Implement regular expression matching with support for '.' and '＊' '.' Matches any single character. '＊' Matches zero or more of the preceding element.

The matching should cover the entire input string (not partial).

The function prototype should be: bool isMatch(const char ＊s, const char ＊p)

Some examples: isMatch("aa","a") → false isMatch("aa","aa") → true isMatch("aaa","aa") → false isMatch("aa", "a＊") → true isMatch("aa", ".＊") → true isMatch("ab", ".＊") → true isMatch("aab", "c＊a＊b") → true

这个题让人很是头疼啊，我卡了好久呢，首先要正确理解题意。 ＊可以匹配0或多个前面的字符，而 .可以匹配任意字符。那么看下面这个例子：
abc .＊ 看起来好像不匹配的样子，但其实不然。.＊ means repeating dot 0 or more times which actually can match any string.
greedy is not working since we don't know how many characters we should use '＊' to match.
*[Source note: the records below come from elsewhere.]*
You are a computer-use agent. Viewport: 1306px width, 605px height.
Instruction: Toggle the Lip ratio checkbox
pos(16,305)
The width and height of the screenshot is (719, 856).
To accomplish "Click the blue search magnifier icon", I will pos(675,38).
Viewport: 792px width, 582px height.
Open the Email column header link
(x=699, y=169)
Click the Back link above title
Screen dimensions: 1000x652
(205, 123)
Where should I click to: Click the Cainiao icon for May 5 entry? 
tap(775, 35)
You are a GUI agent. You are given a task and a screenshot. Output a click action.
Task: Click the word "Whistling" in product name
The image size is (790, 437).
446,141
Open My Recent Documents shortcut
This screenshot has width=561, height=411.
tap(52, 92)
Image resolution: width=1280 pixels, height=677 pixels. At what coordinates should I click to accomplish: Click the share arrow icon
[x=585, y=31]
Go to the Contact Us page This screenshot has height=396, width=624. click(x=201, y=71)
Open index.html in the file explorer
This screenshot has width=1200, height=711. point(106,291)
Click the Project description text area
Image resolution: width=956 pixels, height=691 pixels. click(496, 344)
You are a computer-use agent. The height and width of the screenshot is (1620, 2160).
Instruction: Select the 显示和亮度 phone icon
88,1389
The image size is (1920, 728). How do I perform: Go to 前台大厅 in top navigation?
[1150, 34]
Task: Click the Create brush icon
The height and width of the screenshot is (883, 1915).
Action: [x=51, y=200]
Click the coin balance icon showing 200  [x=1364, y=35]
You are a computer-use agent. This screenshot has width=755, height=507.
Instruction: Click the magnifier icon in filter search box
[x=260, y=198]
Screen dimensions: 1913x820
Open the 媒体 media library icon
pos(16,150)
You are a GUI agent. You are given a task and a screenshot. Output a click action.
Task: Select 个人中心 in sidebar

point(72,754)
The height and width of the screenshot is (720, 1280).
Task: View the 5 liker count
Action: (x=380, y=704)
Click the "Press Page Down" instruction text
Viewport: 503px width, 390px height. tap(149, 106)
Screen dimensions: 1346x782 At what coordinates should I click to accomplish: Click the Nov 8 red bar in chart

In this case, we need a backtracking strategy which allows us go back to previous successful state if current state fails. This naturally leads to a recursive solution.

1) If the next character of p is NOT ‘＊’, then it must match the current character of s. Continue pattern matching with the next character of both s and p.
2) If the next character of p is ‘＊’, then we do a brute force exhaustive matching of 0, 1, or more repeats of current character of p… Until we could not match any more characters.

//这个其实是错的,呵呵
    public boolean isMatch2(String s, String p){
        return helper(s, 0, p, 0);
    }
    private boolean helper(String s, int pos1, String p, int pos2){
        if (pos2 >= p.length()) return pos1 >= s.length();
        char c1 = p.charAt(pos2);
        char c2 = s.charAt(pos1);

        if (pos2 < p.length() - 1 && p.charAt(pos2 + 1) != '*'){
            return (c1 == c2 || (c1 == '.' && pos1 < s.length())) && helper(s, pos1 + 1, p, pos2 + 1);
        }
        while (c1 == c2 || (c1 == '.' && pos1 < s.length())){
            if (helper(s, pos1, p, pos2 + 2)) return true;
            pos1++;
        }
        return helper(s, pos1, p, pos2 + 2);
    }

This solution actually has O(2^n) worst case time complexity. To optimize it, we can easily come up with a DP solution which as the following diagram explains:

public boolean isMatch(String s, String p) {
        if (s == null || p == null) return false;
        int n = s.length(), m = p.length();
        boolean [][] dp = new boolean[n + 1][m + 1];
        dp[0][0] = true;
        for (int i = 1; i <= m; i++){
            if (p.charAt(i - 1) == '*' && dp[0][i - 2]){
                dp[0][i] = true;
            }
        }
        for (int i = 1; i <= n; i++){
            for (int j = 1; j <= m; j++){
                char curS = s.charAt(i - 1);
                char curP = p.charAt(j - 1);
                if (curS == curP || curP == '.'){
                    dp[i][j] = dp[i - 1][j - 1];
                }
                if (curP == '*'){
                    char preP = p.charAt(j - 2);
                    if (preP == curS || preP == '.'){
                        dp[i][j] = (dp[i - 1][j] || dp[i][j - 1] || dp[i][j - 2]);
                        /* dp[i - 1][j] -> match multiple
                        dp[i][j - 1] -> match 0
                        dp[i][j - 2] -> match 1

                        */
                    }else{
                        dp[i][j] = dp[i][j - 2];
                    }
                }
            }
        }
        return dp[n][m];
    }

This time complexity of this solution is O(NM), n and m is length of s and p separately.
以上。